In one specific retriable case, a 400 status code may be returned even if the request is valid.
This can happen when another add_documents
operation, or an update_documents
operation involving map-type fields,
is concurrently modifying the same document ID.

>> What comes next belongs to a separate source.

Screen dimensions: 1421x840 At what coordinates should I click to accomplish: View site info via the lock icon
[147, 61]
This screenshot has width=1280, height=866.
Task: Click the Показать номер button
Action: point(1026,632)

The error is transient and retrying the request after a short delay will typically resolve the issue.
Example
# Let's create a structured index an add a document to it
curl -X POST 'http://localhost:8882/indexes/my-first-structured-index' \
-H "Content-Type: application/json" \
-d '{
"type": "structured",
"allFields": [
{"name": "img", "type": "image_pointer"},
{"name": "title", "type": "text"},
{"name": "label", "type": "text", "features": ["filter"]}
],
"model": "open_clip/ViT-B-32/laion2b_s34b_b79k",
"tensorFields": ["img", "title"]
}'
curl -X POST 'http://localhost:8882/indexes/my-first-structured-index/documents' \
-H "Content-Type: application/json" \
-d '{
"documents":[
{
"img": "https://github.com/marqo-ai/marqo/blob/mainline/examples/ImageSearchGuide/data/image0.jpg?raw=true",
"title": "A lady taking a phote",
"label": "lady",
"_id": "1"
},
{
"img": "https://github.com/marqo-ai/marqo/blob/mainline/examples/ImageSearchGuide/data/image1.jpg?raw=true",
"title": "A plane flying in the sky",
"label": "airplane",
"_id": "2"
}
]
}'
# Now let's update the document by changing the label
curl -X PATCH 'http://localhost:8882/indexes/my-first-structured-index/documents' \
-H "Content-Type: application/json" \
-d '{
"documents":[
{
"label": "person",
"_id": "1"
},
{
"_id": "2",
"label": "plane"
}
]
}'
# Let's create a structured index an add a document to it
mq.create_index(
"my-first-structured-index",
type="structured",
all_fields=[
{"name": "img", "type": "image_pointer"},
{"name": "title", "type": "text"},
{"name": "label", "type": "text", "features": ["filter"]},
],
model="open_clip/ViT-B-32/laion2b_s34b_b79k",
tensor_fields=["img", "title"],
)
mq.index("my-first-structured-index").add_documents(
[
{
"img": "https://github.com/marqo-ai/marqo/blob/mainline/examples/ImageSearchGuide/data/image0.jpg?raw=true",
"title": "A lady taking a phote",
"label": "lady",
"_id": "1",
},
{
"img": "https://github.com/marqo-ai/marqo/blob/mainline/examples/ImageSearchGuide/data/image1.jpg?raw=true",
"title": "A plane flying in the sky",
"label": "airplane",
"_id": "2",
},
]
)
# Now let's update the document by changing the label
mq.index("my-first-structured-index").update_documents(
[{"_id": "1", "label": "person"}, {"_id": "2", "label": "plane"}]
)
For Marqo Cloud, you will need to access the endpoint of your index and replace your_endpoint
with this. To do this, visit Find Your Endpoint. You will also need your API Key. To obtain this key visit Find Your API Key.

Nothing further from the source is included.